Georges Las Vergnas a choisi de présenter deux livres de la bible juive, dont l’un tranche sur les autres par sa note sensuelle (Le Cantique des Cantiques, «épiphanie de fleurs multicolores et capiteuses»), et l’autre, frondeuse (L’Ecclésiaste, «rose noire sans parfum»).

L’auteur a traduit les deux textes en vers libres, sans numérotation de versets.

Le Cantique des Cantiques

Georges Las Vergnas voit dans le Cantique un poème classique où l’amour d’une jeune fille pour un berger surpasse la puissance d’un roi.

Contre Voltaire, qui y voyait une rhapsodie inepte, et d’autres, dont Renan, qui y voyaient un drame scénique, Las Vergnas pense qu’il s’agit d’un drame chanté, plus conforme à la Loi juive qu’une représentation théâtrale.

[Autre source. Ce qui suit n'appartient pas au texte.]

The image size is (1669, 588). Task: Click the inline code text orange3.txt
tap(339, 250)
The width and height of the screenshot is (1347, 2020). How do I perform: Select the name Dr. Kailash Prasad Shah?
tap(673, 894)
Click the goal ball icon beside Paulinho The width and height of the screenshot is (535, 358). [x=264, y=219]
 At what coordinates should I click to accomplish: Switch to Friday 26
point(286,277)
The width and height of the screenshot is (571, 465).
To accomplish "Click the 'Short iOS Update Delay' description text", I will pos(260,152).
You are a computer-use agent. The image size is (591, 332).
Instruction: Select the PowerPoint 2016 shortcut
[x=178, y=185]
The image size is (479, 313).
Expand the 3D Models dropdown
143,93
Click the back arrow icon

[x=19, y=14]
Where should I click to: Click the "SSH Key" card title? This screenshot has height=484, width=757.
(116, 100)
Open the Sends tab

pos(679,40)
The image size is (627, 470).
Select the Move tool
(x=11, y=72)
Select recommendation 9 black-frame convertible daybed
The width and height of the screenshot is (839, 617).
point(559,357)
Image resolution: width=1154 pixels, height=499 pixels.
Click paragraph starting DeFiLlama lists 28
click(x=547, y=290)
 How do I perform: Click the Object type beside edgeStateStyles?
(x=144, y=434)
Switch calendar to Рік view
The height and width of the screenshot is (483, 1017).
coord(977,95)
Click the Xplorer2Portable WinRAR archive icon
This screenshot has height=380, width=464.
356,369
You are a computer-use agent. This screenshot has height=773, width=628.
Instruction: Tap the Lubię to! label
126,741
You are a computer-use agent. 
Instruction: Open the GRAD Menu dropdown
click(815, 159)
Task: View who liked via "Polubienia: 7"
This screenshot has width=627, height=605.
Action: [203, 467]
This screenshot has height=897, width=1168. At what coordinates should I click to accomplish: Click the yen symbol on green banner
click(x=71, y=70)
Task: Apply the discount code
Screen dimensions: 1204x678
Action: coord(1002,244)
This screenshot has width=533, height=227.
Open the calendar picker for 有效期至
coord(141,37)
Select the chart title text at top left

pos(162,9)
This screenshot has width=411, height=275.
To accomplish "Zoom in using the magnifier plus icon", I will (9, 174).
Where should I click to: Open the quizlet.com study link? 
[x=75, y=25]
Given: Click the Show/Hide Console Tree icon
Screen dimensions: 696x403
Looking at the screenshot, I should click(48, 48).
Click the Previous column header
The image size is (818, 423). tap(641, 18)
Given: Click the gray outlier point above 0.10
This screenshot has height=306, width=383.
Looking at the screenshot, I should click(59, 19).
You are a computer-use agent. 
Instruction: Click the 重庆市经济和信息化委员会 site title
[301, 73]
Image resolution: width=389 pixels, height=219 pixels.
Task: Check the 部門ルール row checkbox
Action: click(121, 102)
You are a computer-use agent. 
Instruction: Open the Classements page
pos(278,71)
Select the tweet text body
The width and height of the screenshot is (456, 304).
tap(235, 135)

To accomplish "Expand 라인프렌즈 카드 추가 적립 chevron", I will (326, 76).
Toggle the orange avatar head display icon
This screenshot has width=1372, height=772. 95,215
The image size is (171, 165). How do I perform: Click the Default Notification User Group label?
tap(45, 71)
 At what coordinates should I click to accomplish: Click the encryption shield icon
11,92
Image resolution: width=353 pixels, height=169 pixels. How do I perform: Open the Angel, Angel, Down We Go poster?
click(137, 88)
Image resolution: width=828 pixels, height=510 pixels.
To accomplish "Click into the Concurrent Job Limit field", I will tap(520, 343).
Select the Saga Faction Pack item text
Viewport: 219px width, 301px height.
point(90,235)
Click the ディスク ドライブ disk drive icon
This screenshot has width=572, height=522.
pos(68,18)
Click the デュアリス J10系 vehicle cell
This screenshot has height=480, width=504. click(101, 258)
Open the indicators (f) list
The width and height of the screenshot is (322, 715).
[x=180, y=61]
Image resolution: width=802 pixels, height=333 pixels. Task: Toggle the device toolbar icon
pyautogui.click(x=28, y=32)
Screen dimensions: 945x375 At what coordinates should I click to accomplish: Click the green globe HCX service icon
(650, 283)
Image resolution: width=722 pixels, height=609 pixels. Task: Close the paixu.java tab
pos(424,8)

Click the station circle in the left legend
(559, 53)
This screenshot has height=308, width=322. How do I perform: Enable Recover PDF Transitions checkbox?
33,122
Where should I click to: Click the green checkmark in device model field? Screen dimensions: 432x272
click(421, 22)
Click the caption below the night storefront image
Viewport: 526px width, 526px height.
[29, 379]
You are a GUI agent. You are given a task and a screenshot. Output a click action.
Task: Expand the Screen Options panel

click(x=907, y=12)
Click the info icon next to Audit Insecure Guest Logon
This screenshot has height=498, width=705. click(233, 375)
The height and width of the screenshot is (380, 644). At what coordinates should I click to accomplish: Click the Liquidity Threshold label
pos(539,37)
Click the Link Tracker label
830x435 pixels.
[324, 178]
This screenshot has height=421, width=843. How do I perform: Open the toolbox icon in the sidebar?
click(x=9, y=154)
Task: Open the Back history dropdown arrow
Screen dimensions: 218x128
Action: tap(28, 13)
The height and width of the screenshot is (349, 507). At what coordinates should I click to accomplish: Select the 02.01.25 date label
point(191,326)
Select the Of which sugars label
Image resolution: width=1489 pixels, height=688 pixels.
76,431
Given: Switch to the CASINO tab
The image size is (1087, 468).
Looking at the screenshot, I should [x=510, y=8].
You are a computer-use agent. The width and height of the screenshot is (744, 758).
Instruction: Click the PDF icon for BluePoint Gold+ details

L’argument du Cantique est de «montrer que la femme ne s’éveille que par l’amour. Née du sommeil de l’homme, d’après l’Écriture, l’aimé seul la tirera de son propre sommeil» (p13)

L’Ecclésiaste

Georges Las Vergnas nous dépeint l’auteur de l’Ecclésiaste en sceptique, pour lequel «Il n’y a rien de nouveau sous le soleil» (I, 9) et «Tout est vanité» (I, 2), et en épicurien («Malheur à l’homme seul!» IV, 10), agnostique, matérialiste, voire existentialiste.

Le traducteur estime que les interpolations rabbiniques sur la prière, les sacrifices ou offrandes rendent le texte incompréhensible: il ne les a pas incluses.

Après cet ouvrage, Georges Las Vergnas terminera son œuvre avec Le célibat polygamique dans le clergé.